- (Photo: Screenshot via KABC-TV)
A pastor in Los Angeles has been dismissed from his role as top aid to the local sheriff's department after it was discovered he owns a property in South Los Angeles that houses a medical marijuana shop.
Bishop Edward R. Turner, who has worked as a paid field deputy for L.A. County Sheriff Lee Baca and served as the head of the department's Multi-Faith Clergy Council for over a decade, was given paid leave from his position beginning Tuesday after the department learned that the property he owns at 1425 W. Manchester Ave. in South Los Angeles, across the street from his Power of Love Christian Fellowship ministries and church, was housing a medical marijuana shop that does not fit the criteria for medical marijuana dispensaries approved by the city's voters in May.
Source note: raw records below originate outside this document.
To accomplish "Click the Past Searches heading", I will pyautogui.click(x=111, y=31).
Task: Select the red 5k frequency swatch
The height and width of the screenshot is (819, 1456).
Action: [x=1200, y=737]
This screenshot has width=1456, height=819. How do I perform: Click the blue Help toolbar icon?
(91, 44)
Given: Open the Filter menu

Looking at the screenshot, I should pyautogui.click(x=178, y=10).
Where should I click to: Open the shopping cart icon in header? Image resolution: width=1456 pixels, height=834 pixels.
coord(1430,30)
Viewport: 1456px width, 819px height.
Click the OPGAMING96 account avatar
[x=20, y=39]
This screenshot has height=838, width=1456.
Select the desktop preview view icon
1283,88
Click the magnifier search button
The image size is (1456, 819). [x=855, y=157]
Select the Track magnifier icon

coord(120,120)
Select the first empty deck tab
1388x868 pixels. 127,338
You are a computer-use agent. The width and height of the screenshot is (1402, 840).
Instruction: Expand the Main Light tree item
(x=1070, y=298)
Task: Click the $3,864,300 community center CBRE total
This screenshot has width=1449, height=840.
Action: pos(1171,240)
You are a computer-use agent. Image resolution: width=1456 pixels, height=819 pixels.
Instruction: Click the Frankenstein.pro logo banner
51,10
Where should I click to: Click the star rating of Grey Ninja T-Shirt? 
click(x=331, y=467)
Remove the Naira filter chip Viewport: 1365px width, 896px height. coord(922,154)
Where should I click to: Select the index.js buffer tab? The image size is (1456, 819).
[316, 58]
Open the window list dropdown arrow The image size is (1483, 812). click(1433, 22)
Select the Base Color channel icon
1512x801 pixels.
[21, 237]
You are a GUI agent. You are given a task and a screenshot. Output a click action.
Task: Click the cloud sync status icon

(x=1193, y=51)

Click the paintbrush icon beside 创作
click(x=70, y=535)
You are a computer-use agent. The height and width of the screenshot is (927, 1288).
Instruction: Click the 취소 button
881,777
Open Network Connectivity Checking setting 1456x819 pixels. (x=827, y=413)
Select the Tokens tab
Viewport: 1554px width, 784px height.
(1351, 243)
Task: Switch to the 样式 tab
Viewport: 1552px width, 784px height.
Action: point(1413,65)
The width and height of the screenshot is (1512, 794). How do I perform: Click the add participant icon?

The city has been on a slow mission to close the clinics that do not fit the voter-approved criteria passed by Proposition D.
In addition to having this marijuana dispensary on his property, Turner is also being investigated for his involvement in the Helping Our People Excel for Life Foundation, a nonprofit community group that had its charity status recently revoked after it failed to file taxes for the past three years. Public records indicate Turner is listed as chairman and founder of the nonprofit.
"An internal affairs investigation has been launched into Bishop Turner," sheriff's spokesman Steve Whitmore told the L.A. Times. "This is first the sheriff had heard of these allegations."
Whitmore went on to say that officials are looking into what Turner knew about the medical marijuana shop and "when he knew it." The shop reportedly sells marijuana-infused cookies, brownies, and smoking accessories to those providing a valid medical marijuana prescription.
According to KABC-TV, Turner's official duties as field deputy to the L.A. sheriff's office were reaching out to religious leaders of all faiths in Los Angeles on behalf of Baca to better connect the community to the local police department. He has held the position as field deputy with the sheriff's deaprtment and head of the Sheriff's Multi-Faith Clergy Council since 2000, and reportedly makes over $100,000 a year, as well as receiving a county car, gas and cellphone. One of the main events Turner has organized in the past is the Sheriff office's annual "Multi-Faith Prayer Breakfast," donations from which go to Turner's nonprofit.
When asked by KABC-TV why Turner failed to notify the sheriff's office of the medical marijuana dispensary on his property, Turner said: "It's not that I'm trying to hide anything. It's just there it is right there. I just did not think to bring it to the sheriff."